I don't pretend it's a permanent habit, so I need to get back into the swing of things. Renewing my purpose, making sure I'm on-track, continue to practice mindfulness and zenness. Because while things didn't turn out as I planned, I enormously enjoyed cherishing every moment of those years passing. It was so slow. I watched my children growing up -- now 18 and 20 years old -- with the precision of stop-motion-photography of a hummingbird in flight.

That, my dear reader, is immortality. As close to it as I need to get. When moments feel like minutes, and minutes like hours, and days like weeks, and months like years -- what more can you ask for?

And the wrong way to do it....

I had experienced this zen quality once before, naturally without instruction. It was 2 months that felt like 2 years back in 1986. Time passed achingly slow. Every moment stretched to the horizon. I was both falling in love and falling into the most uncomfortable place I had ever known at the same time -- and it was down the rabbit hole into a cycle of absolute clinical insanity. Oxymoronic, eh? I had found immortality and insanity at the same exact time. So the exquisite agony of my anxiety, the darkest depths of despair, the chill of paranoia and fear -- all stretched out and made larger than life by this slowed passage of time.

If you're going to find zen, do the right thing with it. Use the extra moments to get yourself as healthy as possible.
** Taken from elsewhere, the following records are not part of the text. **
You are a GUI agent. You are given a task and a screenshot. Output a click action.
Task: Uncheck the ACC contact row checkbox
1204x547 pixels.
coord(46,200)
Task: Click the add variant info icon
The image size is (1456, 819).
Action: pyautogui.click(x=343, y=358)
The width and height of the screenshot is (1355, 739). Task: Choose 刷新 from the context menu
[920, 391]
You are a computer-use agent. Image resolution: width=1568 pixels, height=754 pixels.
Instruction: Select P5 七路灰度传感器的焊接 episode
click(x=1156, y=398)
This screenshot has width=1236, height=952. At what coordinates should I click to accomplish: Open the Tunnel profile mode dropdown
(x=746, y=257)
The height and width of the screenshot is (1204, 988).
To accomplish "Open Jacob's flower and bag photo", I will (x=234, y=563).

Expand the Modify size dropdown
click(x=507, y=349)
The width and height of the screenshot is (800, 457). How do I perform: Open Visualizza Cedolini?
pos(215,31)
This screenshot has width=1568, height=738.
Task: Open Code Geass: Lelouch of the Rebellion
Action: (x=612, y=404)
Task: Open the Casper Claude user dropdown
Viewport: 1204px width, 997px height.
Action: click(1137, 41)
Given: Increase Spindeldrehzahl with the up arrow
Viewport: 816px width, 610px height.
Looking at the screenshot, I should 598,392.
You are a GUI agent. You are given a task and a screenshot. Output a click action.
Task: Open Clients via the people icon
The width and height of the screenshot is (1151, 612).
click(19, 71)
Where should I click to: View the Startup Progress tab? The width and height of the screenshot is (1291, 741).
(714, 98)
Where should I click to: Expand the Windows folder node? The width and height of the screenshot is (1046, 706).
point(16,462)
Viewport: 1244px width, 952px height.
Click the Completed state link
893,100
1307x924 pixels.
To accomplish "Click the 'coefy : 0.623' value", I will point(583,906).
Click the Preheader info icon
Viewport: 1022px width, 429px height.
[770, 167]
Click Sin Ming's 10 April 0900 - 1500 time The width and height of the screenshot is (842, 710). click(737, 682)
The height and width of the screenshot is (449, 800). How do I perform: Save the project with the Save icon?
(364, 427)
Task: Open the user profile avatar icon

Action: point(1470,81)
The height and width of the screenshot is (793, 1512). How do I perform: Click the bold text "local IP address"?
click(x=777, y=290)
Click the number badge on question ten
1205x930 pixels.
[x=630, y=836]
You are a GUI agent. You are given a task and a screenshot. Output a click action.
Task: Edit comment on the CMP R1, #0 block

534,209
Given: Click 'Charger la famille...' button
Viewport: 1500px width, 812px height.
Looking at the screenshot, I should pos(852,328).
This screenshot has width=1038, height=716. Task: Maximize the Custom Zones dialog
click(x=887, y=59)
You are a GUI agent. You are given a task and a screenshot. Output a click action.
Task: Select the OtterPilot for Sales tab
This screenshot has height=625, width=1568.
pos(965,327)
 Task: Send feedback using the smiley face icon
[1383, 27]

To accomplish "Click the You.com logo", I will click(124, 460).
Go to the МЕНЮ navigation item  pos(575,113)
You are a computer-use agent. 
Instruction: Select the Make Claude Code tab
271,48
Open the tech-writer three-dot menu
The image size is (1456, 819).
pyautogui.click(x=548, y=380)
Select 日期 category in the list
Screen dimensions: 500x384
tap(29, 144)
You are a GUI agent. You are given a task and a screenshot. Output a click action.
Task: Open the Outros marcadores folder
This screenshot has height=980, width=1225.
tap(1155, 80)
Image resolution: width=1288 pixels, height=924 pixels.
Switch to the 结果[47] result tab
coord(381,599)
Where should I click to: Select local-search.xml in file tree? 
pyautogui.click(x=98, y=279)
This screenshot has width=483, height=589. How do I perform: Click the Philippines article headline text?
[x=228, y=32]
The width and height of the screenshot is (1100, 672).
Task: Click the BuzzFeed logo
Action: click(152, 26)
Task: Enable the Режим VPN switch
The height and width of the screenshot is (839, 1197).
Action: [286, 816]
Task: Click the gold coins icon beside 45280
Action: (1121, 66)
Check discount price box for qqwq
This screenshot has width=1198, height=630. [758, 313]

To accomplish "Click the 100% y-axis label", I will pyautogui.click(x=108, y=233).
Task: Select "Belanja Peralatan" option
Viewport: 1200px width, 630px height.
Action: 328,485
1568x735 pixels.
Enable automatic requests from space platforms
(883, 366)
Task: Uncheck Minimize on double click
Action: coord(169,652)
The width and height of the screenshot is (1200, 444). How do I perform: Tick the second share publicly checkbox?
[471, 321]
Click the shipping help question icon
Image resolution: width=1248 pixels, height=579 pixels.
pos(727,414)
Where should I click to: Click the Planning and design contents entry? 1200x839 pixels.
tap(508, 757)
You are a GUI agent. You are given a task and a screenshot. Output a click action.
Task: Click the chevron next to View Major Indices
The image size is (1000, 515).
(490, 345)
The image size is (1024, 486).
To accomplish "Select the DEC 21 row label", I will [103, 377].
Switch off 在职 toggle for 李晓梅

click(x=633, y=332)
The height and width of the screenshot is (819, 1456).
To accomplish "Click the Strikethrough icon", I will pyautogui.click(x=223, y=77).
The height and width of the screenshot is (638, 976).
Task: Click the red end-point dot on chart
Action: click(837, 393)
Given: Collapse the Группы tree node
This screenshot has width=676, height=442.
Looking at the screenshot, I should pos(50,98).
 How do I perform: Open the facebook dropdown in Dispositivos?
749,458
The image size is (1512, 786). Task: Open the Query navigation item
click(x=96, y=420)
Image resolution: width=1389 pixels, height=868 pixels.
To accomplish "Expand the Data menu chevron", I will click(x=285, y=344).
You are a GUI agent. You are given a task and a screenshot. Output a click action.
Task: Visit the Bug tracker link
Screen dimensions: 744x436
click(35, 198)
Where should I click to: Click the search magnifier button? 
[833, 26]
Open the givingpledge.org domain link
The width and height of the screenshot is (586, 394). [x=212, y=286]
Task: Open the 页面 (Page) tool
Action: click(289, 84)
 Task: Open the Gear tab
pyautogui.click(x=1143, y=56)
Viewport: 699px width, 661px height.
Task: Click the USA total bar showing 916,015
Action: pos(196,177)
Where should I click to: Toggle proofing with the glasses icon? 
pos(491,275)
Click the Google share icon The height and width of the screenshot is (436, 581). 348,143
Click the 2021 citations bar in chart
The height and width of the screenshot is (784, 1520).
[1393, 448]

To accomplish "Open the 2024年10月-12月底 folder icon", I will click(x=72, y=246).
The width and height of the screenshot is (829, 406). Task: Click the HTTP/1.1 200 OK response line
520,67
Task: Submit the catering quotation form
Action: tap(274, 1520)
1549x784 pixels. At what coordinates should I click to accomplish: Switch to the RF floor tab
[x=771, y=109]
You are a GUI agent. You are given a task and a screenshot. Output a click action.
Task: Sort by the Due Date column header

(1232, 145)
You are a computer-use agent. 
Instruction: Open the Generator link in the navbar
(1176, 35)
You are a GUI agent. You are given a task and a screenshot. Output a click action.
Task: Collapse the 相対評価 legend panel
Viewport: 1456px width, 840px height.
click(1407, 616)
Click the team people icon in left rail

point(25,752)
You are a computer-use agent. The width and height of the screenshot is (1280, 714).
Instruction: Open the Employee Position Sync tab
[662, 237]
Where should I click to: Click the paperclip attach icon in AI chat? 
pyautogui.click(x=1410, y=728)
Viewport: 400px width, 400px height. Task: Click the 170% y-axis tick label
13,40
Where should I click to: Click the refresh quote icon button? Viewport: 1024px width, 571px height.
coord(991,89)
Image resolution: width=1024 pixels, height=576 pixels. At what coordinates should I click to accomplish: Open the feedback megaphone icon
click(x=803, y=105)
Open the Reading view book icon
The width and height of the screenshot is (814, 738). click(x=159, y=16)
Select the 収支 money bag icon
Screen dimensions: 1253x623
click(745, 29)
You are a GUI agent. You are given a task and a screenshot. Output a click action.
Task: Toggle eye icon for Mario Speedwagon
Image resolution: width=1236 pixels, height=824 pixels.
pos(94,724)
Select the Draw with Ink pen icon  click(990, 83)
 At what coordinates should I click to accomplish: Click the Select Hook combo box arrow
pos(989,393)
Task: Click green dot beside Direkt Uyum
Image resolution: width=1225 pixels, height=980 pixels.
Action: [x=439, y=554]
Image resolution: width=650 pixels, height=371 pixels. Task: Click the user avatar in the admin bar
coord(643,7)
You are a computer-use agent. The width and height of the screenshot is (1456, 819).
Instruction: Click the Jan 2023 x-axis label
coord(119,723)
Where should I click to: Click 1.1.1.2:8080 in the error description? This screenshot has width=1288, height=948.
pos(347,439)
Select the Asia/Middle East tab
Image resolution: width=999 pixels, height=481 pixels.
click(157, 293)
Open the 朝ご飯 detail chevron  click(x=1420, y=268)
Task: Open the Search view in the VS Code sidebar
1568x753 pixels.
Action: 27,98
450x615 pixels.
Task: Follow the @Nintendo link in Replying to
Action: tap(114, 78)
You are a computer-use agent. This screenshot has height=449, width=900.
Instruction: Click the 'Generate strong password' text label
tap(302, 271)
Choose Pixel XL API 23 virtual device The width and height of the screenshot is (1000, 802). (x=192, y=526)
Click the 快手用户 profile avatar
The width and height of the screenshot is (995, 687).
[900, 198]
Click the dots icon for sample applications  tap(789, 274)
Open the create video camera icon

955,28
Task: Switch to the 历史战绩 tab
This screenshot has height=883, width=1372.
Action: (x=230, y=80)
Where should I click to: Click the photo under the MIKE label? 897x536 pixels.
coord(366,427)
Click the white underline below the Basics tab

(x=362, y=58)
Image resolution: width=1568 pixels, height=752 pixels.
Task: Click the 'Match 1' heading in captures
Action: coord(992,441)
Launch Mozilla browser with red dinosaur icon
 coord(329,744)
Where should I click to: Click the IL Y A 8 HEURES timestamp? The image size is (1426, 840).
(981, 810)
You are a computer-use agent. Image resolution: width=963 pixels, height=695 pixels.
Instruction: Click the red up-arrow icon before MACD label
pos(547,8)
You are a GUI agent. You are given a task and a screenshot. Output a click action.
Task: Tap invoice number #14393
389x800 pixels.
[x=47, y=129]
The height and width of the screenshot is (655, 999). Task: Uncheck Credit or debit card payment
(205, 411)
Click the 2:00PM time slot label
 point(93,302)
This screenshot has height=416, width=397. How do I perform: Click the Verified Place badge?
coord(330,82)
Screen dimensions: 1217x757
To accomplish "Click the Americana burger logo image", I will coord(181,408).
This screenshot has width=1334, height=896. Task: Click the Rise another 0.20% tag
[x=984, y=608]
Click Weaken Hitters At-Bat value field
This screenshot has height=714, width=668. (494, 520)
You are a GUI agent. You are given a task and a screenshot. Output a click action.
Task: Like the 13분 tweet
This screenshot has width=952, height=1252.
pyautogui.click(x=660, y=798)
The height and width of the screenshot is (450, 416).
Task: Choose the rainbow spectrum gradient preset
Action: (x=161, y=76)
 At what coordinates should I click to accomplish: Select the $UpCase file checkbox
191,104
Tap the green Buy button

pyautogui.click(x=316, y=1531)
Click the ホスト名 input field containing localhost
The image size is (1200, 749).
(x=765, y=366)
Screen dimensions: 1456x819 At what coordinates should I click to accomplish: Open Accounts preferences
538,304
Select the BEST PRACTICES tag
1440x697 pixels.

Find a happy healthy place to practice your immortality in, because this unhappy strange twisted world I found back then is one no one should visit, and it ended in my suicide attempt and the loss of my love, and like my 3 years of happy zen, the echoes of time passing so slowly continued for 9 more months (or more) while I was in the mental hospital.

How does a planner work into this picture?

A planner reminds us to slow down and pay attention to the passage of time. It helps us build good habits, to see the things we can be happy and satisfied with in our life, and to actively change the things that we're not thrilled with. It's not enough to be aware of every moment -- but to choose that moment and make the absolute best of it. What I experienced in 1986 was a nightmare and no one should go there. Being so exquisitely aware of the wrong things, of making bad choices, of choosing to feel lousy, of being a victim of fear chemicals running through my veins -- was singularly devastating to the point of not just wanting to, but seriously attempting to die and the loss of the person most dear to me.

When we combine making good choices, feeling our love and passion, banishing fear, and planning ahead with feeling every moment so exquisitely, even the bad things that happen to us aren't as devastating, and we know that we will have another choice to make in just one moment and we can make better choices. It's almost like having a do-over episode without the time travel. You can correct the bad word choice before you even say it in the first place, you can react to an emergency situation with all your thought processes at your disposal, you can spend your time so wisely that you have no regrets for your choices.

This is all up to you. To plan or not to plan. I choose to plan.